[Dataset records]
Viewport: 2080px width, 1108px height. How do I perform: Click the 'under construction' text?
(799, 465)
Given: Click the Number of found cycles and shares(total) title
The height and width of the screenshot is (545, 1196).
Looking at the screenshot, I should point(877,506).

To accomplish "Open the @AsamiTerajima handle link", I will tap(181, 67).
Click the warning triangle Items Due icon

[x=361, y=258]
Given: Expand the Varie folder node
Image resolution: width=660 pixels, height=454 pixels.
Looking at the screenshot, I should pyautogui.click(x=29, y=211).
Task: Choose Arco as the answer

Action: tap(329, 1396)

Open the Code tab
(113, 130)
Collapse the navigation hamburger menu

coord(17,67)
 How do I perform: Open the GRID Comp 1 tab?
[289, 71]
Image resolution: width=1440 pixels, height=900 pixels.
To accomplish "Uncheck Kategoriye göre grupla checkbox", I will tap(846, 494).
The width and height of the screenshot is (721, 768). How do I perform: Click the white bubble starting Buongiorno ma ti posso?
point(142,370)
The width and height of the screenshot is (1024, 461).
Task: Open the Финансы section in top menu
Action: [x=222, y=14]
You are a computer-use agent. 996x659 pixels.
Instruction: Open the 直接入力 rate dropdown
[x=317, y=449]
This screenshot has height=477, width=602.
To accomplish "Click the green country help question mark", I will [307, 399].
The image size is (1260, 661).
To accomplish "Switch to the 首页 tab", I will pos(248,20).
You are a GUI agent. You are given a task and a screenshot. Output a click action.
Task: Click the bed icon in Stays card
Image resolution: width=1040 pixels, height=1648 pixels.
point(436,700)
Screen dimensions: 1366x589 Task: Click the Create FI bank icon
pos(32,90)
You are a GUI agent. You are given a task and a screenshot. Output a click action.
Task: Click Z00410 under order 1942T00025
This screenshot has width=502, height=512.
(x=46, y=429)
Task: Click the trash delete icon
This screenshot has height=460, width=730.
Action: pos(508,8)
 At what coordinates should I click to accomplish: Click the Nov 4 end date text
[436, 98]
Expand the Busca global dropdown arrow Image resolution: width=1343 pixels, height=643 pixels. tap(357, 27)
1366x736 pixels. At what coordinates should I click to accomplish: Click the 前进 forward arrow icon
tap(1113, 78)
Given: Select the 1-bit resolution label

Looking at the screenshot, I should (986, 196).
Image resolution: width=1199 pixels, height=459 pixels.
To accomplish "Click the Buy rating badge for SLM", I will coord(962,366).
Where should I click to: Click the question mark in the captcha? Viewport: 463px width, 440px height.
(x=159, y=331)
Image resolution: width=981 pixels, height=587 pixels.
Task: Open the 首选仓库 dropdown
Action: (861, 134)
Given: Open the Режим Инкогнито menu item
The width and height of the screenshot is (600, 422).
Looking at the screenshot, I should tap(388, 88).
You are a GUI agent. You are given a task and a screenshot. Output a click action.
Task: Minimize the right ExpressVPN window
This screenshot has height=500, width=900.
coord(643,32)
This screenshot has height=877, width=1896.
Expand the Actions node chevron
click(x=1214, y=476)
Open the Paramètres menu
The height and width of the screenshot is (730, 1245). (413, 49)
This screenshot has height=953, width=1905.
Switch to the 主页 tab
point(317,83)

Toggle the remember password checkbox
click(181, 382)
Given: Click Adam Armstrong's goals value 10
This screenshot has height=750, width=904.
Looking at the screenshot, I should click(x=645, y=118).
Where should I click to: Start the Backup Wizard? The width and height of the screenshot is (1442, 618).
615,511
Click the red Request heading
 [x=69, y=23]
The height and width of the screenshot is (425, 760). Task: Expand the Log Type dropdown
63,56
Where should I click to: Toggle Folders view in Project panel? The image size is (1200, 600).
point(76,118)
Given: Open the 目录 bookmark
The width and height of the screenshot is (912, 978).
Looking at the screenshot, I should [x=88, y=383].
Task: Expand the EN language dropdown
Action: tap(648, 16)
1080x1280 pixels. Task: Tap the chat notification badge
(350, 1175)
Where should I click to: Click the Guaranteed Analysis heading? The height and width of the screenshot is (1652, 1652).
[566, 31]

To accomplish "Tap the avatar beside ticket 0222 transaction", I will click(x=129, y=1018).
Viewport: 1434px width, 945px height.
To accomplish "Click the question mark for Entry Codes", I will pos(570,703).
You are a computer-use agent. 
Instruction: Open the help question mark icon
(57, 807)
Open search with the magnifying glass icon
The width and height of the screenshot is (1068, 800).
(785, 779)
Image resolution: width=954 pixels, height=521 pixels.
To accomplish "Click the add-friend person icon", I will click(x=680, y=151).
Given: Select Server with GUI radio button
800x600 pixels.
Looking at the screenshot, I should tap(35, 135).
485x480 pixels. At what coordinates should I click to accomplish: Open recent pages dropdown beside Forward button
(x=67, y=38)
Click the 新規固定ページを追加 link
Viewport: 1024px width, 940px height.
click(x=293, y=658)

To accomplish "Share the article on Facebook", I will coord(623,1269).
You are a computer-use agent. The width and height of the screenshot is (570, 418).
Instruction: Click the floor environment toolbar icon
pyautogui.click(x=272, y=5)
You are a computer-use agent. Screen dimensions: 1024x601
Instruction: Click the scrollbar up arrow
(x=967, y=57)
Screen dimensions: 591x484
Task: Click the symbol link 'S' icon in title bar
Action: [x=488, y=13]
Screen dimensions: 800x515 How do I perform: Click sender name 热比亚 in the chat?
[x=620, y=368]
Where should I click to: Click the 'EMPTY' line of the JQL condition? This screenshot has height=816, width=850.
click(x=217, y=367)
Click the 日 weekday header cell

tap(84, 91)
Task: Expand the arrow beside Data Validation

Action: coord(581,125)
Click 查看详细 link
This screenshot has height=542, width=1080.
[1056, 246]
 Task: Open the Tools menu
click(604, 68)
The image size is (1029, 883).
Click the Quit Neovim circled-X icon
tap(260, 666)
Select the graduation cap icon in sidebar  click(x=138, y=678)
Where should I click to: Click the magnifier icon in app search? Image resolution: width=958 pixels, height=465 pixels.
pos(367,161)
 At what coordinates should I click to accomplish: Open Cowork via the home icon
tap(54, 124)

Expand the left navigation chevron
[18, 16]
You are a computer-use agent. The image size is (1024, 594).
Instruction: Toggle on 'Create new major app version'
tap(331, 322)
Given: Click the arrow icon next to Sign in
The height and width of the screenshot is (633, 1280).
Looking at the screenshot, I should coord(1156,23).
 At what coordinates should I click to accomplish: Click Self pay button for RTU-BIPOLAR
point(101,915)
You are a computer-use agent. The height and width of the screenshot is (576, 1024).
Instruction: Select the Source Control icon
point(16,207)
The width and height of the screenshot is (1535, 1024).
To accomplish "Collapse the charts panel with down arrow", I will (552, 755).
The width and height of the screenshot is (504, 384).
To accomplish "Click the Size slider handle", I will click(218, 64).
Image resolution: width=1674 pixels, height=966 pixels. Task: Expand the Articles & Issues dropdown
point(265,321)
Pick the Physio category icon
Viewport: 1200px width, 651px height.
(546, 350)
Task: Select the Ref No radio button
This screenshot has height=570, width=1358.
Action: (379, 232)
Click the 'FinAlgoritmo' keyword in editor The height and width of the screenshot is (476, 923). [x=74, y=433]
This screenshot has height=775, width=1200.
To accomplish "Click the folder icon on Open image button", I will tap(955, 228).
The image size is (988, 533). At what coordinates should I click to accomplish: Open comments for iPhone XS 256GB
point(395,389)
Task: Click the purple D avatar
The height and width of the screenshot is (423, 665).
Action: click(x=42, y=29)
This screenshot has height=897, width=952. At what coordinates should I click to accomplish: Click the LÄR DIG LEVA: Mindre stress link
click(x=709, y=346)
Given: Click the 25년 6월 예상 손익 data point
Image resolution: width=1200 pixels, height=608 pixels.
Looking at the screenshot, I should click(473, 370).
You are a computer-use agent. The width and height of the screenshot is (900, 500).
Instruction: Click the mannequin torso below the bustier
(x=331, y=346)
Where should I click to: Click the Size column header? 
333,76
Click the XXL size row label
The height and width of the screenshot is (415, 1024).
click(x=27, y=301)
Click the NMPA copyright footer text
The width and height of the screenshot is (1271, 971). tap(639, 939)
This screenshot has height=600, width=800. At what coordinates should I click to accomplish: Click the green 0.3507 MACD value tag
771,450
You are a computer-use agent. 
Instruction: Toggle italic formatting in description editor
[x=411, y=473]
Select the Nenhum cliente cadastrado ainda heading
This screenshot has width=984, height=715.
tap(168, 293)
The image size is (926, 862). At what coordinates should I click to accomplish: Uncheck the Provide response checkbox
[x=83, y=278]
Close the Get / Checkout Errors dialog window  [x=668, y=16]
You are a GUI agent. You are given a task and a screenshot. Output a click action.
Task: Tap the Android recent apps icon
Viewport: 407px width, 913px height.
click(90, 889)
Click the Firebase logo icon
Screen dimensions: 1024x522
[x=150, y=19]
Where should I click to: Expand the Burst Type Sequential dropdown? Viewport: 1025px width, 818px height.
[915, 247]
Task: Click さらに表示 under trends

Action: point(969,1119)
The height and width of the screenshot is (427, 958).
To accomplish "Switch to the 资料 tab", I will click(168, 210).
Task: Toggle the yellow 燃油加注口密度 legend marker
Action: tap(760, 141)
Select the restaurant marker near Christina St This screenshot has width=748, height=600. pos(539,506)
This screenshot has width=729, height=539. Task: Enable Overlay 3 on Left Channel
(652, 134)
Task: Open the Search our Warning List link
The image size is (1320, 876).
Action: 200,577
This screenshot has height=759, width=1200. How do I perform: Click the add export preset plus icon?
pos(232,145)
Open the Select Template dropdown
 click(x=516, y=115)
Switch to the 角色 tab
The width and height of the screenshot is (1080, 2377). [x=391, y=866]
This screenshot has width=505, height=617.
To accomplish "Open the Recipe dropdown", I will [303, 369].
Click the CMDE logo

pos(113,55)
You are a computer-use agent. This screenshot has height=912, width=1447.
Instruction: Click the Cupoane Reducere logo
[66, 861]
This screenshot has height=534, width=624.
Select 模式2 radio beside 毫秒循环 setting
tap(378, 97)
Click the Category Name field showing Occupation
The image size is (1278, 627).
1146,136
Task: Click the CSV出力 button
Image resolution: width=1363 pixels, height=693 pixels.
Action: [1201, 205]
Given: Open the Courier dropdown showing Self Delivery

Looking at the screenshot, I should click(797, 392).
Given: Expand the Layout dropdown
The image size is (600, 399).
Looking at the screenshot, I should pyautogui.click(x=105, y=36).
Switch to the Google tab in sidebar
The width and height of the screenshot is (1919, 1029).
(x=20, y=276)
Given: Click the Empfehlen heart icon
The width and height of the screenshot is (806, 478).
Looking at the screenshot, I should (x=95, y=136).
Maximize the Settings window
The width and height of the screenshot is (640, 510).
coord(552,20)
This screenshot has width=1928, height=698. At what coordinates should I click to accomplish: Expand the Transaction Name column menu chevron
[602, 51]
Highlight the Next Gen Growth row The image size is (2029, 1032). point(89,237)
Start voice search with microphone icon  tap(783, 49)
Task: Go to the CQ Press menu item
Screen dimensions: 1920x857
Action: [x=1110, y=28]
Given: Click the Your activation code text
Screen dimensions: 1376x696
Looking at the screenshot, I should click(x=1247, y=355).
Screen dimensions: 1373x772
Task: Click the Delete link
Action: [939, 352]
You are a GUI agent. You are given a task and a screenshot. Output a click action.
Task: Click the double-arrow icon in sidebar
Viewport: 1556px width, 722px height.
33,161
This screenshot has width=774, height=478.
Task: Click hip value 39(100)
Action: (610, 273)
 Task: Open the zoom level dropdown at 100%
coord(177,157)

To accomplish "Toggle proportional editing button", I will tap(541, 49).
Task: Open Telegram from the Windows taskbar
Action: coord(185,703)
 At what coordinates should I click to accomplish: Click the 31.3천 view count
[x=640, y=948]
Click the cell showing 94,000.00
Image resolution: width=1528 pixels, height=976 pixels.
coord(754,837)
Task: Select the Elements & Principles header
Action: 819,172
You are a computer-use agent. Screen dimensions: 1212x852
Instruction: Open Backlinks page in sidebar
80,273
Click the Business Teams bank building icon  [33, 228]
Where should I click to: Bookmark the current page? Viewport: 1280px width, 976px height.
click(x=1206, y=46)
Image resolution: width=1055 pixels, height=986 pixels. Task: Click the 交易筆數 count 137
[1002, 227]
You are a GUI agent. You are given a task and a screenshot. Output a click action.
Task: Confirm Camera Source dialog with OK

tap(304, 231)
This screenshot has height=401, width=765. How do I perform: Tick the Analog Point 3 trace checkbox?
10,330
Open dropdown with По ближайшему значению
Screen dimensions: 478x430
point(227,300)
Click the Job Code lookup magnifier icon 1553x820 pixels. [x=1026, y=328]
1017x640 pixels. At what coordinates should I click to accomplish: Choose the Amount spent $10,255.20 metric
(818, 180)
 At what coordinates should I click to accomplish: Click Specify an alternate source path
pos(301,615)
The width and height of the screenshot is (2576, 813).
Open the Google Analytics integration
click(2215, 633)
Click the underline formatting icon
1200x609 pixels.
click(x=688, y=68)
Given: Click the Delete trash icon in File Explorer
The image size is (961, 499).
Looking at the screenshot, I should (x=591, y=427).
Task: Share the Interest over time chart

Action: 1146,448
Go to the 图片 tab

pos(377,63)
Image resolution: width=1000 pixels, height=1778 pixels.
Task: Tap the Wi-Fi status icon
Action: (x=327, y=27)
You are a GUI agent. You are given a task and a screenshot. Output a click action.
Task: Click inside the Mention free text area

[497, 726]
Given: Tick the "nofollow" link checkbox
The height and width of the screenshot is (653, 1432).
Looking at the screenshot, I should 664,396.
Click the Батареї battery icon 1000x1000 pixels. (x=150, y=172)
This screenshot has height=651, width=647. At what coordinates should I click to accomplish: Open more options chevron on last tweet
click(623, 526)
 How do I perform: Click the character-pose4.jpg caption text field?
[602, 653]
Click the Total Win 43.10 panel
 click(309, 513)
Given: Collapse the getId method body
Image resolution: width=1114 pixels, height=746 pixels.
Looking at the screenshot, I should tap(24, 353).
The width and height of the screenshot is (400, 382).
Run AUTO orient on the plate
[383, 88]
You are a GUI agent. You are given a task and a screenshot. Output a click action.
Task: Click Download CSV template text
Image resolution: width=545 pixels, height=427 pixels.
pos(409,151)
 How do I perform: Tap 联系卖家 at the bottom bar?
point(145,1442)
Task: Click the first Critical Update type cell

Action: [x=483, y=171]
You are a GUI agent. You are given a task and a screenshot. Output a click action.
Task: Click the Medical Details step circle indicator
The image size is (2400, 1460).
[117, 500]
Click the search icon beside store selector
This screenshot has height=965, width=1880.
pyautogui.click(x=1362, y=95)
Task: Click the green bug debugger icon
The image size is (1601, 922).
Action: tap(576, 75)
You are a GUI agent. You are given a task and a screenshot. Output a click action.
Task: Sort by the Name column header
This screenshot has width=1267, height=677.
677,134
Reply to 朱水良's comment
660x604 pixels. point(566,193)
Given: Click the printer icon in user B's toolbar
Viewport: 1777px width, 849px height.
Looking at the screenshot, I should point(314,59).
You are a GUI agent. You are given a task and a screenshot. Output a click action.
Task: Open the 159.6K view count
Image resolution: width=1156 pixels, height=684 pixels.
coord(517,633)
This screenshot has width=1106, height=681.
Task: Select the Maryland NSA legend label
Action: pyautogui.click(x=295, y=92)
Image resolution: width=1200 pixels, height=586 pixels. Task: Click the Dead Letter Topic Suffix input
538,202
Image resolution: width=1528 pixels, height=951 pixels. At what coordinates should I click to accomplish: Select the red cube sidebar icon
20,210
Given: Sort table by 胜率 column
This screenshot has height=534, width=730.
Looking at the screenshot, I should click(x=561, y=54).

■ What you have to do ■
Find every line in the records that contains the word "Sort"; copy those lines.

■ Answer for the task ■
Task: Sort by the Name column header
Given: Sort table by 胜率 column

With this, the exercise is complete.